Output each record in full, exactly as it stands.

*** Opening of Records supplied ***

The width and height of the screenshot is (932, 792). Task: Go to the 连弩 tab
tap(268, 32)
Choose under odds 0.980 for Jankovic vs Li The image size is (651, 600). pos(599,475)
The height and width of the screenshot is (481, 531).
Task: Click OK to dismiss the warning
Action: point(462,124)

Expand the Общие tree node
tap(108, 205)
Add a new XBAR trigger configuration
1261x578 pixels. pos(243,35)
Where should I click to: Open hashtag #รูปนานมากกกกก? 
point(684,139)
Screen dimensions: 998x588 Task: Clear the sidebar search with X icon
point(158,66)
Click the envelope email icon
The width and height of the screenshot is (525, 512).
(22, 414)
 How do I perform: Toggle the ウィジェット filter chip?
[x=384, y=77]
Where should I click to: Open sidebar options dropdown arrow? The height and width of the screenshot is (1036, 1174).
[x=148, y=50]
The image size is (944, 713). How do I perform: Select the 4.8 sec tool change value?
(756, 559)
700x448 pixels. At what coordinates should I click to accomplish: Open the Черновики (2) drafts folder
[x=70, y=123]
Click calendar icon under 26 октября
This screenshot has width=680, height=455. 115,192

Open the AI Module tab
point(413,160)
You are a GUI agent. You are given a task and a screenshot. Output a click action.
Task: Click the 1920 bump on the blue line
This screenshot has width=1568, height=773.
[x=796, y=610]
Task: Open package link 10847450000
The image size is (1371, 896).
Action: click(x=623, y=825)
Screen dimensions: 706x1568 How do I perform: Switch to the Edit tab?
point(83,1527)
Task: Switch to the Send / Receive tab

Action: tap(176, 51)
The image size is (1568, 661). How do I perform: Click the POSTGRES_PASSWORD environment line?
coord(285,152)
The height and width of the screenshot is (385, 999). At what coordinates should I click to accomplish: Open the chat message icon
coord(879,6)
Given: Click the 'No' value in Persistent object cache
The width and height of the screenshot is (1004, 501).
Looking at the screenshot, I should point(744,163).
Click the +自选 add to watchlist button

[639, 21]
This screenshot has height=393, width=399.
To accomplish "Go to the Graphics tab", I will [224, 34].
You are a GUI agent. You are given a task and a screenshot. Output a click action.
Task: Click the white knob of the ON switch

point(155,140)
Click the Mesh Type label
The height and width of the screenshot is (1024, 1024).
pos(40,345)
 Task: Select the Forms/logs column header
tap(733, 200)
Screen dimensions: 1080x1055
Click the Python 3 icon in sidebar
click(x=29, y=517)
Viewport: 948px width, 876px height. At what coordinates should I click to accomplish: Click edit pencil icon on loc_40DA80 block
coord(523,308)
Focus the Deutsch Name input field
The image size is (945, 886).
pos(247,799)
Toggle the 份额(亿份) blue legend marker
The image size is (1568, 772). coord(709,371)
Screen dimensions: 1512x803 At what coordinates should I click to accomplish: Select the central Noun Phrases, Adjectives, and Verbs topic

*** Close of Records supplied ***

Output for this task:
The width and height of the screenshot is (932, 792). Task: Go to the 连弩 tab
tap(268, 32)
Choose under odds 0.980 for Jankovic vs Li The image size is (651, 600). pos(599,475)
The height and width of the screenshot is (481, 531).
Task: Click OK to dismiss the warning
Action: point(462,124)

Expand the Общие tree node
tap(108, 205)
Add a new XBAR trigger configuration
1261x578 pixels. pos(243,35)
Where should I click to: Open hashtag #รูปนานมากกกกก? 
point(684,139)
Screen dimensions: 998x588 Task: Clear the sidebar search with X icon
point(158,66)
Click the envelope email icon
The width and height of the screenshot is (525, 512).
(22, 414)
 How do I perform: Toggle the ウィジェット filter chip?
[x=384, y=77]
Where should I click to: Open sidebar options dropdown arrow? The height and width of the screenshot is (1036, 1174).
[x=148, y=50]
The image size is (944, 713). How do I perform: Select the 4.8 sec tool change value?
(756, 559)
700x448 pixels. At what coordinates should I click to accomplish: Open the Черновики (2) drafts folder
[x=70, y=123]
Click calendar icon under 26 октября
This screenshot has width=680, height=455. 115,192

Open the AI Module tab
point(413,160)
You are a GUI agent. You are given a task and a screenshot. Output a click action.
Task: Click the 1920 bump on the blue line
This screenshot has width=1568, height=773.
[x=796, y=610]
Task: Open package link 10847450000
The image size is (1371, 896).
Action: click(x=623, y=825)
Screen dimensions: 706x1568 How do I perform: Switch to the Edit tab?
point(83,1527)
Task: Switch to the Send / Receive tab

Action: tap(176, 51)
The image size is (1568, 661). How do I perform: Click the POSTGRES_PASSWORD environment line?
coord(285,152)
The height and width of the screenshot is (385, 999). At what coordinates should I click to accomplish: Open the chat message icon
coord(879,6)
Given: Click the 'No' value in Persistent object cache
The width and height of the screenshot is (1004, 501).
Looking at the screenshot, I should point(744,163).
Click the +自选 add to watchlist button

[639, 21]
This screenshot has height=393, width=399.
To accomplish "Go to the Graphics tab", I will [224, 34].
You are a GUI agent. You are given a task and a screenshot. Output a click action.
Task: Click the white knob of the ON switch

point(155,140)
Click the Mesh Type label
The height and width of the screenshot is (1024, 1024).
pos(40,345)
 Task: Select the Forms/logs column header
tap(733, 200)
Screen dimensions: 1080x1055
Click the Python 3 icon in sidebar
click(x=29, y=517)
Viewport: 948px width, 876px height. At what coordinates should I click to accomplish: Click edit pencil icon on loc_40DA80 block
coord(523,308)
Focus the Deutsch Name input field
The image size is (945, 886).
pos(247,799)
Toggle the 份额(亿份) blue legend marker
The image size is (1568, 772). coord(709,371)
Screen dimensions: 1512x803 At what coordinates should I click to accomplish: Select the central Noun Phrases, Adjectives, and Verbs topic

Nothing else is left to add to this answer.